Elles ont marqué notre société de leur « empreinte ». Hors du commun, ces personnalités françaises sont issues du monde des arts, de la culture, des sciences, du spectacle, du sport, de la société civile… La collection ‘Empreintes’ leur rend hommage
Le voyage encyclopédique de Michel Serres
Résumé – Réalisateur : Catherine Bernstein
Né en septembre 1930, agrégé de philosophie, docteur ès lettres, le philosophe Michel Serres demeure l’un des penseurs majeurs de notre temps. A ses yeux, la philosophie de notre époque a pour ambitieuse mission de détecter tout ce qui, dans le monde d’aujourd’hui, révèle le monde de demain. A bord d’un bateau voguant paisiblement de la Garonne à la Seine, il évoque face aux caméras tout ce qui l’émerveille encore au quotidien, malgré la violence des conflits actuels, malgré les horreurs de l’actualité mondiale. La beauté de la vie contribue au questionnement incessant qui agite cet esprit toujours à la recherche de surprises intellectuelles. France 5 Empreintes  5 juillet 2012
Face à la caméra de Catherine Bernstein, Michel Serres, 77 ans, revient sur les lieux de son enfance, sur son plaisir d’écrire et d’enseigner, ainsi que sur sa vocation pour la philosophie.

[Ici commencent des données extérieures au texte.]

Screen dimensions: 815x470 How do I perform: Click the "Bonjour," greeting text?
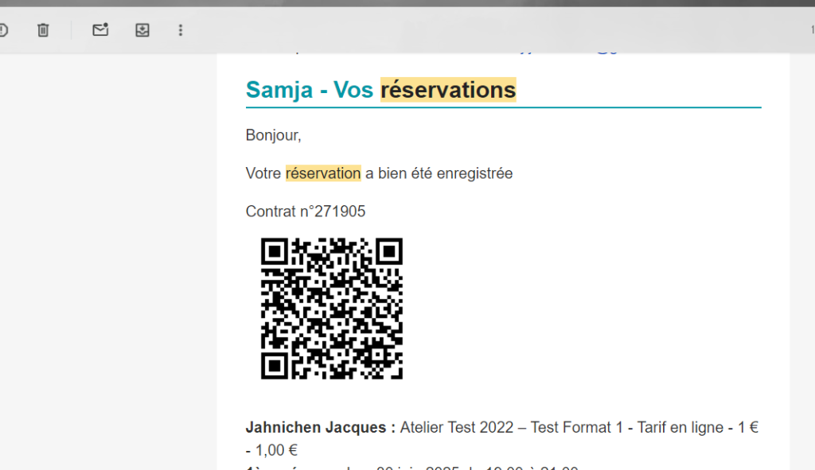(x=273, y=135)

  D’un lieu à l’autre, souvent au fil de l’eau, le citoyen du monde, comme il se définit lui-même, prend aussi le temps de confier sa vision de l’existence. “Il faut raconter, il faut relater, il faut transformer sa vie dans une chose qu’on peut dire. Nous avons tous besoin d’un récit pour exister.
 Mon père était dragueur – il exploitait un bateau, qu’on appelait la drague, avec les sablières, etc. Par conséquent, je suis né dans le sable, le nez dans le sable. (…) Lorsqu’on a les pieds ainsi enracinés, où qu’on aille, on transporte ce genre de choses. (…) Vous demandez ce que je suis. Au lieu de la question : « Qui suis-je ? », la question est : « Où ? » Je suis parti d’ici. Mon père et même mon beau-père détestaient qu’on change de classe sociale parce que, pour eux – et pour moi aussi d’ailleurs -, plus on monte dans la société, plus on rencontre le mal et la violence. (…)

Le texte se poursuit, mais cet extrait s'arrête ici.